The development is a blow to civil rights groups which say that broadening federal laws are necessary to address a rise in crimes motivated by hate based upon a person's sexual orientation or gender identity.
The military bill is "the last clear chance this year for Congress to make a meaningful effort to stop hate crime violence," said Wade Henderson, president of the Leadership Conference on Civil Rights.
Under current federal law, hate crimes include acts of violence against individuals on the basis of race, religion, color or national origin. Federal prosecutors have jurisdiction only if the victim is engaged in a specific federally protected activity such as voting.
Kennedy's bill would have extended the category to include sexual orientation, gender, gender identity or disability. It also would give federal authorities greater leeway to participate in hate crime investigations, and allow them to step in if local authorities were unwilling or unable to act.
The measure also would have provided $10 million over the next two years to help local law enforcement officials cover the cost of hate crime prosecutions.
The bill is named for Matthew Shepard, a gay college freshman who died after he was beaten into a coma in 1998 in Laramie, Wyo.
The Senate voted 60-39 in September to attach the bill as amendment to the 2008 defense authorization bill. Nine Republicans broke ranks and sided with Democrats in support of the measure.
The House did not include similar provisions in its version of the defense bill, which it passed in May by a 397-27 vote.
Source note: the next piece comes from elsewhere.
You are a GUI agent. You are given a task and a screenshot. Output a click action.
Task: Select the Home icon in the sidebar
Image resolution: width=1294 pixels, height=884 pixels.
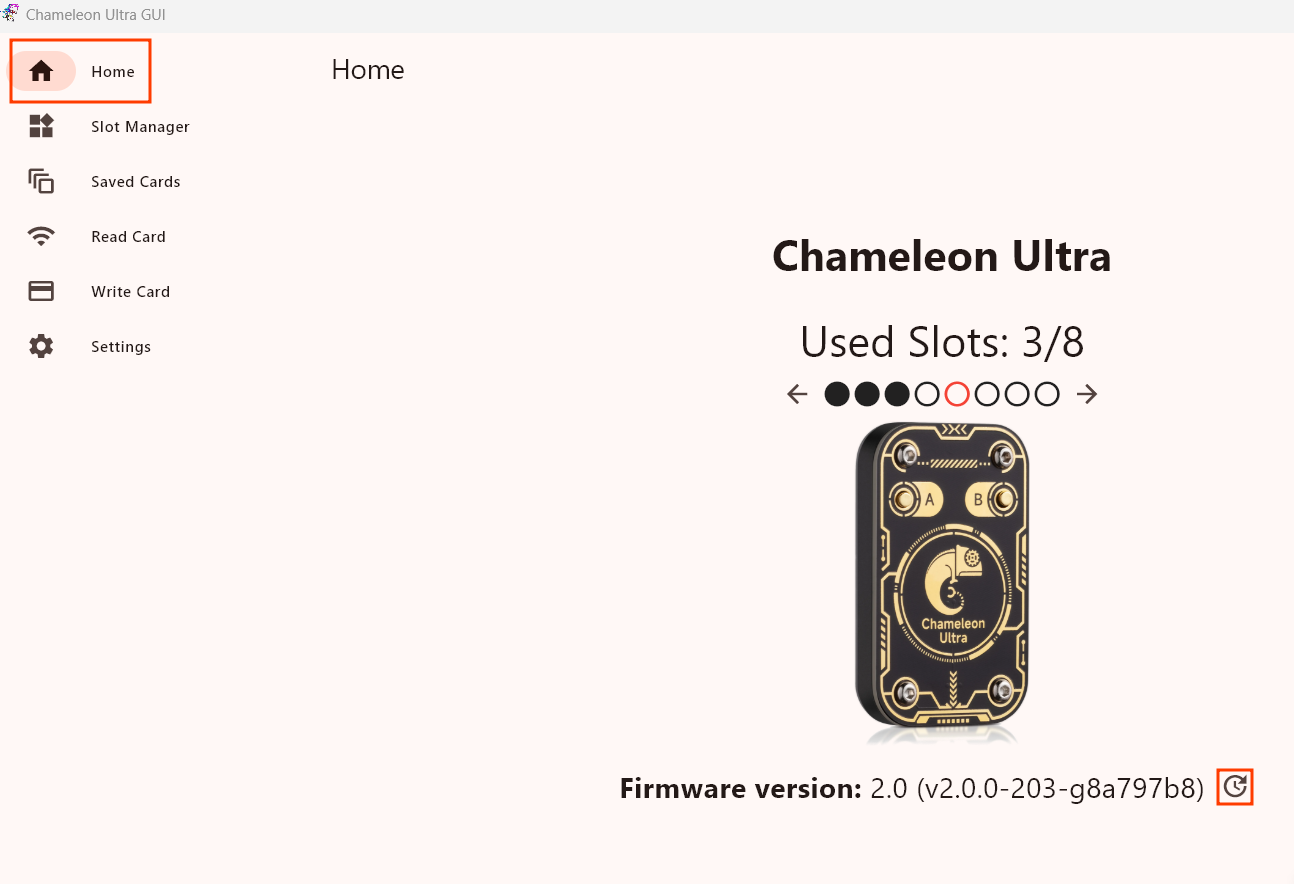tap(42, 71)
While Democratic leaders said they supported the bill, the bundled package posed too high a hurdle. A substantial number of liberal House members routinely vote against the annual defense bill because of the billions it authorizes in combat operations and for programs such as missile defense.
At the same time, some conservative Democrats and Republicans said they would oppose the legislation if the hate crimes provisions were attached either because they don't think hate crimes laws should be changed or because they don't think the issue should be tied to a bill for the troops.
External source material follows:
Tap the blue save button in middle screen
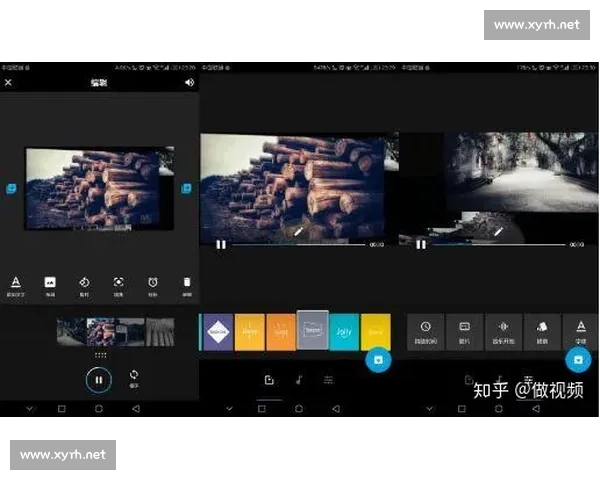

In a private meeting on Wednesday, House Majority Leader Steny Hoyer, D-Md., and House Democratic Whip James Clyburn, D-S.C., told Sen. Carl Levin, D-Mich., that if the Senate continued to insist on the hate crimes provisions, the defense legislation would fail.
Levin, chairman of the Senate Armed Services Committee, and other Senate Democratic leaders agreed to back down to allow the defense bill to move forward.
The White House called the Senate bill unnecessary, but stopped short of issuing a veto threat.
"State and local law enforcement agencies are effectively using their laws to the full extent they can," said White House spokeswoman Dana Perino after the Senate vote.
House and Senate negotiators were expected to finalize an agreement on the defense bill by late Thursday afternoon. The agreement puts the measure on track to be sent to the president's desk before lawmakers leave this month for their holiday break.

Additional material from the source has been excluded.